The photoshop-edited picture is a photo I took of my former mahala on Bistrik Mederesa in the Old Town (Stari Grad) region of the city.

Built in 1530/1 modeled after early Istanbul style. Is the most significant Islamic building in Bosnia and Herzegovina. The architect was a Persian, Adzem Esir Sli, the main architect of the Ottoman Empire at the time. This mosque was destroyed and restored a few times in the past. It includes the fountain (ssadravan), Moslem primary school (mekteb), the room for ritual washing (abdesthana), domed burial sites (turbeti), Gazi Husrev-beg’s and Murad-beg Tardic’s harem, abode for the prayer caller (muvekithana), minaret 45 m high and tower clock, dominating the surrounding street and wards (mahala).
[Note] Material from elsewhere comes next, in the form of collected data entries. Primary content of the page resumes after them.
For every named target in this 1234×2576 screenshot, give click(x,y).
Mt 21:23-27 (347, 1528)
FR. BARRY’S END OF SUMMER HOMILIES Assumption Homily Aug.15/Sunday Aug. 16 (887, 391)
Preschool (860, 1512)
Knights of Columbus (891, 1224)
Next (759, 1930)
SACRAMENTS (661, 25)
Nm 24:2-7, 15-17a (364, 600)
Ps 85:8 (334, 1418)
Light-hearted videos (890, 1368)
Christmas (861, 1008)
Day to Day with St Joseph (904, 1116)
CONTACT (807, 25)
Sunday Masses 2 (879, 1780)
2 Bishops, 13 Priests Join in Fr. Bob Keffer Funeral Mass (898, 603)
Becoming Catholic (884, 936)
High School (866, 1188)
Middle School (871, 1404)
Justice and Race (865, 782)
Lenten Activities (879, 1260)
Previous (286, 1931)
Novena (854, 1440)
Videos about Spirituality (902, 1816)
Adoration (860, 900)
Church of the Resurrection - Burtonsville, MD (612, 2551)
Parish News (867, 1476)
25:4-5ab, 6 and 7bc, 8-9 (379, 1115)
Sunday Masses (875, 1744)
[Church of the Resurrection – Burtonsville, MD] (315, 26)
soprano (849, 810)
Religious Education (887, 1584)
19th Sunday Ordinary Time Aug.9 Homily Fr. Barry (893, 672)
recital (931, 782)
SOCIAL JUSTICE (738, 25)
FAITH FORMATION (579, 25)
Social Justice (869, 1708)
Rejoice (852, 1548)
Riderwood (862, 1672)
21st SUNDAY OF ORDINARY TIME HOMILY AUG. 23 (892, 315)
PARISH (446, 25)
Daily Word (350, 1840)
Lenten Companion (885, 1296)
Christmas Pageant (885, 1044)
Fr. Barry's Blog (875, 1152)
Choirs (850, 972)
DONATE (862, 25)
Standing on the Centar region, the Austrian part, of Sarajevo. A good meeting place for its easy-to-recognize sign. Whenever I had an appointment with my friends, I always told them to meet me at the center, in front of the Cathedral. One of my roommate performed her with her choir during Bašc’aršija Nights, an annual festival in Sarajevo.

I will upload one of the clip later.